«Sur le papier, les pigistes français ont le meilleur statut au monde», explique Thierry Butzbach, trésorier de l’Association nationale des journalistes pigistes. Sur le papier, oui. Mais la réalité est moins rose. L’application de la loi est en effet loin d’être parfaite et elle est de plus en plus contournée. Les journalistes de l’Hexagone peuvent tout de même s’appuyer sur quelque chose pour faire valoir leurs droits. Le législateur québécois aurait avantage à connaître les failles du système français afin de les prévenir lors de l’adoption d’une loi semblable au Québec.

En France, les journalistes indépendants jouissent du même statut que les salariés, une situation rare. La loi Cressard, ou loi du 4 juillet 1974, les reconnaissant comme journalistes professionnels, ils bénéficient en théorie des mêmes avantages que les employés à temps régulier: congé de maternité ou de maladie, salaires, indemnités de chômage, etc. «Ça, c’est le paradis, rigole Thierry Butzbach avant de poursuivre plus sérieusement: mais le problème est que pour faire valoir ses droits, il faut aller en justice.»

Le «paradis» du pigiste

Car pour les entreprises de presse, tous les moyens sont bons pour payer moins. «On nous demande d’être auto-entrepreneur [travailleur autonome], de facturer des droits d’auteur, ou encore c’est une société de portage salarial qui nous embauche», c’est-à-dire une tierce compagnie qui masque, par cette relation triangulaire, la véritable nature du lien de travail.

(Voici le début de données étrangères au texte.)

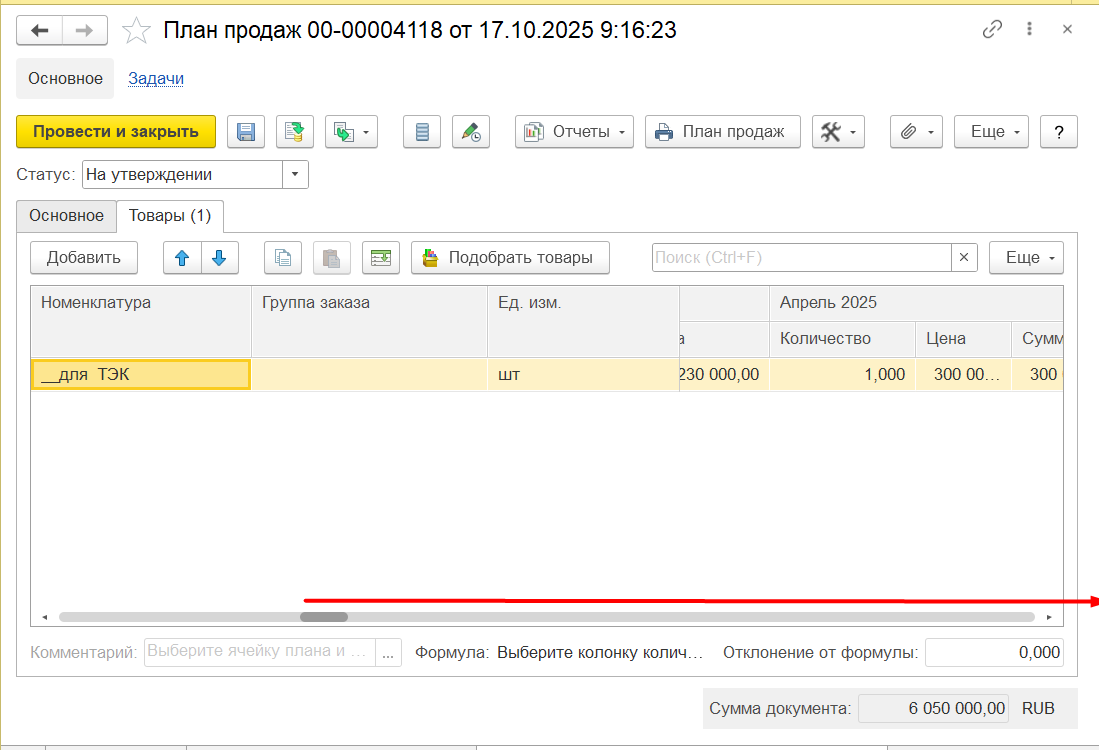
Task: Open the Отчеты dropdown menu
Action: click(574, 132)
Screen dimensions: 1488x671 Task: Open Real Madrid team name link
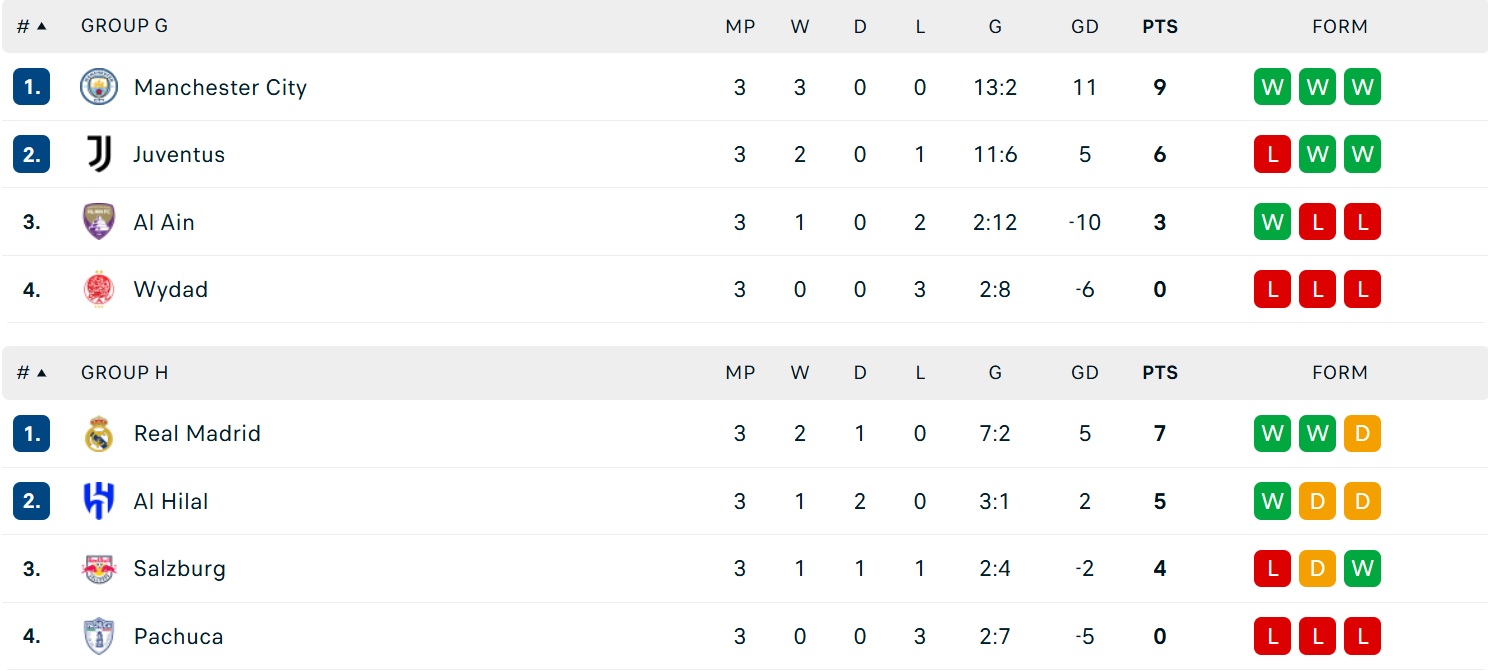coord(197,433)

Dans une étude parue en novembre 2013, la Société civile des auteurs multimédia (SCAM) s’inquiète aussi de constater que des «pigistes sont de moins en moins payés ou obligés d’accepter des statuts d’auto-entrepreneurs ou des forfaits au bon vouloir des employeurs».

«Nous étions déjà multi-employeurs, nous sommes maintenant multi-statuts», résume M. Butzbach. La SCAM confirme: «Au-delà de la multiplicité des activités (édition, communication) qui peuvent justifier d’autres types de rémunération, il transparaît une réelle difficulté à se faire rémunérer en pige salariée pour une activité journalistique.» Tout ceci n’empêche pas Thierry Butzbach d’être satisfait de pouvoir s’appuyer sur «une base juridique très saine qui nous permet au moins de nous battre».

Tomber entre deux chaises

Au Québec, le statut de travailleur autonome est systématique pour les pigistes, qui doivent donc s’organiser pour payer des assurances ou accumuler un solide coussin financier en cas d’impossibilité de travailler. Or, en France, ces contournements de la loi peuvent rendre difficile l’accès à la carte de presse, et à la niche fiscale qui y est associée.

En effet, le titre de journaliste est régi en France par une commission qui délivre des cartes de presse à ceux qui exercent une activité journalistique «régulière», dont ils tirent 51% des revenus, ce qui «est difficile à prouver quand l’employeur ne fournit pas de feuilles de paie», explique Marie Pâris, jeune journaliste française maintenant établie au Québec. «Même si je publiais depuis deux ans pour un magazine, c’était vraiment un problème de l’obtenir», poursuit-elle. Un simple bout de carton, certes, mais qui vient avec des avantages fiscaux non-négligeables.

Le rapport de force est comme ici difficile à établir avec les patrons de presse. Les nouveaux journalistes ne connaissent pas toujours leurs droits, comme l’avoue Elsa, une jeune Française qui entre dans la profession.

Elle s’en sort plutôt bien pourtant, déjà publiée régulièrement sur un site reconnu d’information en ligne, un pure player comme on les appelle là-bas. Mais Elsa est même payée à forfait. Au lieu des tarifs minimums au feuillet inscrits dans les conventions collectives, soit au moins 50 euros (76 $ canadiens) pour environ 250 mots, elle reçoit plutôt 115 euros (175 $), peu importe la longueur du texte et la difficulté de la recherche préalable. Sans compter les retards de paiements, qui font dire élégamment à Elsa qu’il «faut une certaine souplesse dans ses dépenses». Loin de s’apitoyer, la jeune femme préfère malgré tout se concentrer sur les bonnes relations qu’elle entretient.

Quant à Marie Pâris, après être passée par les piges et les contrats de travail à la fois à Paris et au Québec, elle a rapidement eu des commandes régulières des médias d’ici, ce qui lui fait espérer pouvoir mieux vivre de la pige.